How would you feel if there were a news camera in the courtroom covering a case in which you were involved? Depending upon the kind of case, you may not have much to worry about.

There are rules that govern the conduct of judges and court commissioners known as the Utah Code of Judicial Administration. One of these rules (Rule 4-401.01) provides (among other things):

There is a presumption that electronic media coverage by a news reporter shall be permitted in public proceedings. The judge may prohibit or restrict electronic media coverage only if the judge finds that the reasons for doing so are sufficiently compelling to outweigh the presumption.

(UCJA 4-401.01(2)(A))

I have tried to implement this rule in conjunction with my YouTube channel, Utah Family Law TV, by making electronic media requests of courts in divorce and other domestic relations matters for hearings open to the public. With the exception of one judge in one county of this state, my requests have all been denied.

I've fared better with the Salt Lake Justice Court, which granted my request the first time I submitted it. And while I am nothing but grateful to the Salt Lake Justice Court for allowing the news media to cover public proceedings, rarely do justice courts treat domestic relations-related matters.

Frequently, domestic relations judges and commissioners reject electronic media coverage requests by concluding that such coverage would “constitute an unwarranted invasion of personal privacy” or “jeopardize the interests or well-being of a minor.” At first blush, that might sound rational, but even when I have offered to “anonymize” my coverage of proceedings (i.e., blotting out faces, bleeping out names, and even altering the tones of voices), my requests are still denied.

It is not as though I don’t understand a judge’s reluctance to subject itself to the all-seeing eye of the electronic news media. Few of us warm to the idea of having a reporter on hand as certain parts of our lives are laid bare in most court proceedings.

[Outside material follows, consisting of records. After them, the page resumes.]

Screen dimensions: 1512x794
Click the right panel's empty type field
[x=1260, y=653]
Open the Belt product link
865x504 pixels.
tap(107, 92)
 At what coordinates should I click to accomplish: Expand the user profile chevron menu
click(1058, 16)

Yet it is hard to think of a single court case open to the public that did not invade the privacy of the participants to some extent. And it was judges themselves who drafted and passed Rule 4-401.01, and they did so because they recognize that access to the courts by a free press serves several crucial and a vital public interests; among them: transparency, civic education, and a populace kept abreast of current events. Frankly, there are times—many times—when the public’s right to know trumps individual privacy concerns. This is why Rule 4-401.01 provides for the prohibition or restriction of electronic media coverage only if it would constitute an unwarranted invasion of personal privacy. How many of us watched or listened to at least some of the television, radio, or Internet coverage of Dr. Martin MacNeill’s murder trial? While it was certainly a sensational event and story, it was arguably of little value with regard to the public’s interest in transparency of legal proceedings or civic education. The MacNeill murder trial was public spectacle, a real-life soap opera, and few deny that there is legitimate newsworthiness in such things.

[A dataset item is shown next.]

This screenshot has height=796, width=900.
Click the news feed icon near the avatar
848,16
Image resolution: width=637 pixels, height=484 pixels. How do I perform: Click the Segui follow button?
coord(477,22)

The judge who presided over the MacNeill murder trial (which invaded the privacy of dozens of people—including some who were minor children when Dr. MacNeill was carrying on extramarital affairs and when he ultimately murdered his wife) felt that the public interest in news of the case outweighed the privacy concerns of Dr. MacNeill, his family, and the other witnesses in the case. Privacy concerns that arise in coverage of domestic relations cases pale in comparison to the depth and breadth of the invasion of privacy entailed in the MacNeill murder trial. Paradoxically, it seems that the more lurid and histrionic a case, the easier some judges and commissioners find it to grant the electronic news media access.

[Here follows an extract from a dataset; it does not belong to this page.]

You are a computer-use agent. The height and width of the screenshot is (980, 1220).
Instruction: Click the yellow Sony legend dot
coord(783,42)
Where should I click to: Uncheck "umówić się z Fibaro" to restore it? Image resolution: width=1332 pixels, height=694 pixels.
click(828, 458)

Given that about half of marriages in the United States (and Utah divorce rate is higher than the national average), and considering that the average Utah citizen is orders of magnitude more likely to see the inside of courtroom as a divorce or child custody litigant than as a murder, rape, or kidnapping defendant (or victim, for that matter), what is of more value to the public?


Eric K. Johnson is a Salt Lake City Divorce Attorney with Utah Family Law LC

Tel. No.: (801) 466-9277 x 302
Cell No.: (801) 466-9277 x 404

by Contributing Writer / Eric Johnson (April 20th, 2014)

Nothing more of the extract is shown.